The Maysles’ brothers were co-directors of acclaimed films such as the aforementioned "Gimme Shelter," "Grey Gardens" and "Salesman." They continued to make cinema verite documentaries together for thirty years until David’s death in 1987. They chronicled Hollywood luminaries like Orson Welles and Marlon Brando, and also chronicled the Beatles’ first visit to the U.S. Their range was vast and eclectic. They were nominated for a Best Documentary, Short Subjects Academy Award in 1974 for "Christo’s Valley Curtain." Afterward, Albert Maysles would co-direct with Deborah Dickson and Susan Froemke, and would go on to win an Emmy in 1992 for "Abortion: Desperate Choices." Up until his death, Albert continued making films on his own and in collaboration with other filmmakers for HBO and others. The collaboration between Albert Maysles and Susan Froemke had been just as impressive. Such films as "Vladimir Horowitz: The Last Romantic" and "Ozawa" are part of their canon. Perhaps their most prominent collaboration (along with Deborah Dickson) was the 2001 Oscar nominated "Lalee’s Kin: The Legacy of Cotton," which followed a Mississippi Delta school district and a struggling Delta family. The film reflected the damaging effects of poverty in the Deep South.

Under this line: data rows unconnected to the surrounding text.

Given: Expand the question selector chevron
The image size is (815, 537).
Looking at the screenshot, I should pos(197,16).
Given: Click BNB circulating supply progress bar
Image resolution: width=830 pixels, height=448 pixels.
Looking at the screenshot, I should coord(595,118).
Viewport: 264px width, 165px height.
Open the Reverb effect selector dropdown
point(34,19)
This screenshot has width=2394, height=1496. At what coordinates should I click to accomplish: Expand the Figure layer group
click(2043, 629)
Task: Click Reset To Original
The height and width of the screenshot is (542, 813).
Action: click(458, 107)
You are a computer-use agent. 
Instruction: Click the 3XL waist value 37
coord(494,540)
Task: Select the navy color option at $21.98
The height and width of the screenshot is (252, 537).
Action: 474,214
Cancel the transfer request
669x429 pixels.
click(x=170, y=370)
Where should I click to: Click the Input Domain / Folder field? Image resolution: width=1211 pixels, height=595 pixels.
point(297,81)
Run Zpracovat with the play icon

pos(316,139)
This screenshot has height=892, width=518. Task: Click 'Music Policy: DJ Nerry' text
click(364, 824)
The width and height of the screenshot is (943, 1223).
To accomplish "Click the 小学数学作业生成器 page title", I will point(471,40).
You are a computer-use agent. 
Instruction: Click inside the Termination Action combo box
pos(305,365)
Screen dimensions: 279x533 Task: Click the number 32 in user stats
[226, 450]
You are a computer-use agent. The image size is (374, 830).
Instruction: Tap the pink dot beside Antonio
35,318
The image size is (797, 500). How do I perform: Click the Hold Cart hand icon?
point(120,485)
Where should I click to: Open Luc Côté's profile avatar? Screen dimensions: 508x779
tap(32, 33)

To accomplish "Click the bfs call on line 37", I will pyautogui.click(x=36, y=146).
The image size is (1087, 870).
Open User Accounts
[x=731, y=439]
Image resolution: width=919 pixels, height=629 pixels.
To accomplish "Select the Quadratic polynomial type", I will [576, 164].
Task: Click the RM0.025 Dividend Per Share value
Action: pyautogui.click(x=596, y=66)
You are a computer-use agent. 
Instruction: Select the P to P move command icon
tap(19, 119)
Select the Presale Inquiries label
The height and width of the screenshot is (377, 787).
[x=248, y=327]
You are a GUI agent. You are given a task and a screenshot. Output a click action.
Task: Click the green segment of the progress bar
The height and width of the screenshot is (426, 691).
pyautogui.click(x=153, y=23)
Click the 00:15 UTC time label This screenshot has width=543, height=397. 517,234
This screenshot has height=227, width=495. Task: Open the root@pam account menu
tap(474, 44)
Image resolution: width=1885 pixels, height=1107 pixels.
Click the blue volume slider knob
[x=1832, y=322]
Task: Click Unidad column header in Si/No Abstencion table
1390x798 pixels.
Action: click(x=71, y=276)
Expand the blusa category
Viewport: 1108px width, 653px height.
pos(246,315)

In this Exclusive interview, Susan Froemke discusses Albert Maysles’ brilliance as co-director, collaborator, his integral place within cinematic history as well as generous artistic spirit.
Jared Feldschreiber: What were the circumstances in which you met Albert Maysles as film artists? Since you both collaborated on close to twenty films, how would you characterize your relationship both artistically and on a personal basis?
Susan Froemke: I arrived at Maysles Films in the early 70’s, 21 years old, and worked with Al and David until 2003. The Maysles shied away from hiring people right out of film schools because they wanted you to be open to their approach. They didn’t want to “un-teach you”—their word. I was an English Lit major which pleased them. I was privileged to be one of the few allowed to be on shoots with them (Bob Richman was too) so I saw their filming approach first hand. I worked very closely with David, Charlotte Zwerin and Ellen Hovde in the edit room. I eventually produced for them.
Jf: How would you describe your collaborative process?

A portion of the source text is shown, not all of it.